--- START Recorded information ---

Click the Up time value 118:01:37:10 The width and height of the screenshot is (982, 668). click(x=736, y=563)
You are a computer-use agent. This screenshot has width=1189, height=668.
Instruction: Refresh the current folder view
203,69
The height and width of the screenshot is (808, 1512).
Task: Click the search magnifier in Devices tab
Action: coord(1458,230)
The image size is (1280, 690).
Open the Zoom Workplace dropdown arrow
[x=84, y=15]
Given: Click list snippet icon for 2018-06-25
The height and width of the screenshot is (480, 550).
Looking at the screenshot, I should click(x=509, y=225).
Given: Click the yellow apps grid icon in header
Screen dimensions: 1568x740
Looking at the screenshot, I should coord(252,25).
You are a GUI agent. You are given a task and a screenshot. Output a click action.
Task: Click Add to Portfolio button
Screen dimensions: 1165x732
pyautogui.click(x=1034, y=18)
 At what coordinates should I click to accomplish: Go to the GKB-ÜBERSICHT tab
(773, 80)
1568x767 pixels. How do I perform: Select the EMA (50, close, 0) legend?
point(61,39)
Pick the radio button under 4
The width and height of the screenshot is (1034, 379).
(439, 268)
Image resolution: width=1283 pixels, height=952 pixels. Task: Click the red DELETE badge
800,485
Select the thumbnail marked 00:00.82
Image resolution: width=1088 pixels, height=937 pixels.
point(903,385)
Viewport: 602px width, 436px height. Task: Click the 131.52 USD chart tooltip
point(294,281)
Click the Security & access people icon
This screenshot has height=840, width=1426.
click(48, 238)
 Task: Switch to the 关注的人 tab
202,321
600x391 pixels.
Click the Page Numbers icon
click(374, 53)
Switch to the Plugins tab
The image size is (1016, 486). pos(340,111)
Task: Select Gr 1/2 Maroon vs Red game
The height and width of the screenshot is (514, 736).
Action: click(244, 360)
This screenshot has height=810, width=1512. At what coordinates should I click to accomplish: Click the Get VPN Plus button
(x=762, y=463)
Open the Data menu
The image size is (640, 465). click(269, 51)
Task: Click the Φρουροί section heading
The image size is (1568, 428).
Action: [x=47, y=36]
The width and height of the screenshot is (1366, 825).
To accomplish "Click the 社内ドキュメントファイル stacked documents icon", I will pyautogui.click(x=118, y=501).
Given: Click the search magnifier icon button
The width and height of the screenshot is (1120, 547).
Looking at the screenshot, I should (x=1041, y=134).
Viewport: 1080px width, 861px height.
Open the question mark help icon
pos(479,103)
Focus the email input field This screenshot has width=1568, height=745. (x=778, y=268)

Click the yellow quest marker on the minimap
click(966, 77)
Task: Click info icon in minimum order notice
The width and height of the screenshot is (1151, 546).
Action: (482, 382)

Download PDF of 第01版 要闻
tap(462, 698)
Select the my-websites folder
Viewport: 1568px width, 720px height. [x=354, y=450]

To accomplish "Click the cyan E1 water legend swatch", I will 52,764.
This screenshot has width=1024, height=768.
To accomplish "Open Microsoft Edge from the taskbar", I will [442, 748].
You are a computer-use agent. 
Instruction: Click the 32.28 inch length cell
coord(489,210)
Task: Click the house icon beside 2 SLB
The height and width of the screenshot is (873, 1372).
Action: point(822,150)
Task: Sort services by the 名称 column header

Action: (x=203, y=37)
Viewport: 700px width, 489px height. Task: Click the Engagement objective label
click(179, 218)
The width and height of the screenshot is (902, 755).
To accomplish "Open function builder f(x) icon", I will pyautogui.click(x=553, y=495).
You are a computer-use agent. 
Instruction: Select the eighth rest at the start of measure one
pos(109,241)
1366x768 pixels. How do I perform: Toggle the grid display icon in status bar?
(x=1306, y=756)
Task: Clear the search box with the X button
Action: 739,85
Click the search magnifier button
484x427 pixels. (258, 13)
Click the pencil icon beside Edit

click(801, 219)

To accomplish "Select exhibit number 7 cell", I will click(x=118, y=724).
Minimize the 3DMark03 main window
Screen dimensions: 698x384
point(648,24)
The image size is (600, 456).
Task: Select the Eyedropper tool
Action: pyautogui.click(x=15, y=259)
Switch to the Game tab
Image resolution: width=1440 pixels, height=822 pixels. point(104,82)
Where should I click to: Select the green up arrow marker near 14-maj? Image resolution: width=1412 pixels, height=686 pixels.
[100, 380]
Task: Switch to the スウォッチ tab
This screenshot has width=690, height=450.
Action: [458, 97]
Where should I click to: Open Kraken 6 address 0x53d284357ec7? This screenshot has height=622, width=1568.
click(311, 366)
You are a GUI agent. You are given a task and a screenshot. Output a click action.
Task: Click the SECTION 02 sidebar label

--- END Recorded information ---

* [Directions]
Retype every line of the data items above, without changing anything.

* [Task response]
Click the Up time value 118:01:37:10 The width and height of the screenshot is (982, 668). click(x=736, y=563)
You are a computer-use agent. This screenshot has width=1189, height=668.
Instruction: Refresh the current folder view
203,69
The height and width of the screenshot is (808, 1512).
Task: Click the search magnifier in Devices tab
Action: coord(1458,230)
The image size is (1280, 690).
Open the Zoom Workplace dropdown arrow
[x=84, y=15]
Given: Click list snippet icon for 2018-06-25
The height and width of the screenshot is (480, 550).
Looking at the screenshot, I should click(x=509, y=225).
Given: Click the yellow apps grid icon in header
Screen dimensions: 1568x740
Looking at the screenshot, I should coord(252,25).
You are a GUI agent. You are given a task and a screenshot. Output a click action.
Task: Click Add to Portfolio button
Screen dimensions: 1165x732
pyautogui.click(x=1034, y=18)
 At what coordinates should I click to accomplish: Go to the GKB-ÜBERSICHT tab
(773, 80)
1568x767 pixels. How do I perform: Select the EMA (50, close, 0) legend?
point(61,39)
Pick the radio button under 4
The width and height of the screenshot is (1034, 379).
(439, 268)
Image resolution: width=1283 pixels, height=952 pixels. Task: Click the red DELETE badge
800,485
Select the thumbnail marked 00:00.82
Image resolution: width=1088 pixels, height=937 pixels.
point(903,385)
Viewport: 602px width, 436px height. Task: Click the 131.52 USD chart tooltip
point(294,281)
Click the Security & access people icon
This screenshot has height=840, width=1426.
click(48, 238)
 Task: Switch to the 关注的人 tab
202,321
600x391 pixels.
Click the Page Numbers icon
click(374, 53)
Switch to the Plugins tab
The image size is (1016, 486). pos(340,111)
Task: Select Gr 1/2 Maroon vs Red game
The height and width of the screenshot is (514, 736).
Action: click(244, 360)
This screenshot has height=810, width=1512. At what coordinates should I click to accomplish: Click the Get VPN Plus button
(x=762, y=463)
Open the Data menu
The image size is (640, 465). click(269, 51)
Task: Click the Φρουροί section heading
The image size is (1568, 428).
Action: [x=47, y=36]
The width and height of the screenshot is (1366, 825).
To accomplish "Click the 社内ドキュメントファイル stacked documents icon", I will pyautogui.click(x=118, y=501).
Given: Click the search magnifier icon button
The width and height of the screenshot is (1120, 547).
Looking at the screenshot, I should (x=1041, y=134).
Viewport: 1080px width, 861px height.
Open the question mark help icon
pos(479,103)
Focus the email input field This screenshot has width=1568, height=745. (x=778, y=268)

Click the yellow quest marker on the minimap
click(966, 77)
Task: Click info icon in minimum order notice
The width and height of the screenshot is (1151, 546).
Action: (482, 382)

Download PDF of 第01版 要闻
tap(462, 698)
Select the my-websites folder
Viewport: 1568px width, 720px height. [x=354, y=450]

To accomplish "Click the cyan E1 water legend swatch", I will 52,764.
This screenshot has width=1024, height=768.
To accomplish "Open Microsoft Edge from the taskbar", I will [442, 748].
You are a computer-use agent. 
Instruction: Click the 32.28 inch length cell
coord(489,210)
Task: Click the house icon beside 2 SLB
The height and width of the screenshot is (873, 1372).
Action: point(822,150)
Task: Sort services by the 名称 column header

Action: (x=203, y=37)
Viewport: 700px width, 489px height. Task: Click the Engagement objective label
click(179, 218)
The width and height of the screenshot is (902, 755).
To accomplish "Open function builder f(x) icon", I will pyautogui.click(x=553, y=495).
You are a computer-use agent. 
Instruction: Select the eighth rest at the start of measure one
pos(109,241)
1366x768 pixels. How do I perform: Toggle the grid display icon in status bar?
(x=1306, y=756)
Task: Clear the search box with the X button
Action: 739,85
Click the search magnifier button
484x427 pixels. (258, 13)
Click the pencil icon beside Edit

click(801, 219)

To accomplish "Select exhibit number 7 cell", I will click(x=118, y=724).
Minimize the 3DMark03 main window
Screen dimensions: 698x384
point(648,24)
The image size is (600, 456).
Task: Select the Eyedropper tool
Action: pyautogui.click(x=15, y=259)
Switch to the Game tab
Image resolution: width=1440 pixels, height=822 pixels. point(104,82)
Where should I click to: Select the green up arrow marker near 14-maj? Image resolution: width=1412 pixels, height=686 pixels.
[100, 380]
Task: Switch to the スウォッチ tab
This screenshot has width=690, height=450.
Action: [458, 97]
Where should I click to: Open Kraken 6 address 0x53d284357ec7? This screenshot has height=622, width=1568.
click(311, 366)
You are a GUI agent. You are given a task and a screenshot. Output a click action.
Task: Click the SECTION 02 sidebar label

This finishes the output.